- **Required action**: Copy the data that appears below exactly. Drop the pictures.

━━━━━ Records for this exercise ━━━━━

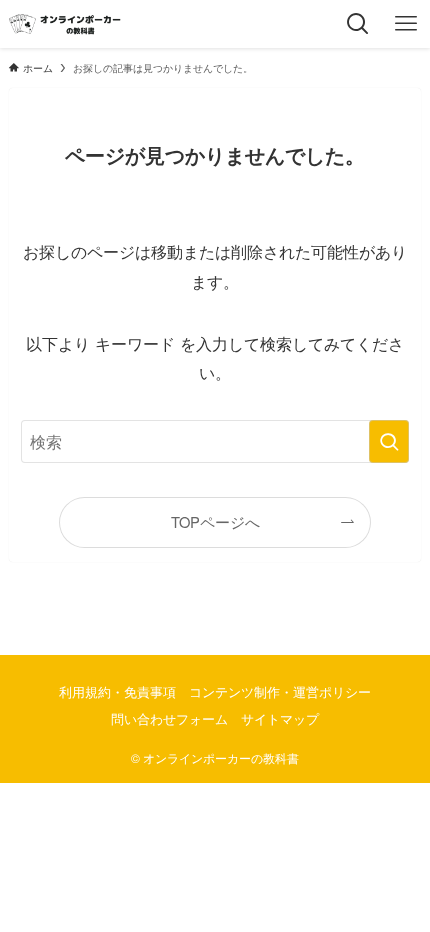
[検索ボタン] (358, 24)
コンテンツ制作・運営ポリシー (280, 691)
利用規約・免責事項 (117, 691)
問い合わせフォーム (169, 718)
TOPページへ (215, 521)
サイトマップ (280, 718)
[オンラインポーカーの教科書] (65, 24)
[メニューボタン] (406, 24)
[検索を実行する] (389, 441)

━━━━━

- **Written response**:
[検索ボタン] (358, 24)
コンテンツ制作・運営ポリシー (280, 691)
利用規約・免責事項 (117, 691)
問い合わせフォーム (169, 718)
TOPページへ (215, 521)
サイトマップ (280, 718)
[オンラインポーカーの教科書] (65, 24)
[メニューボタン] (406, 24)
[検索を実行する] (389, 441)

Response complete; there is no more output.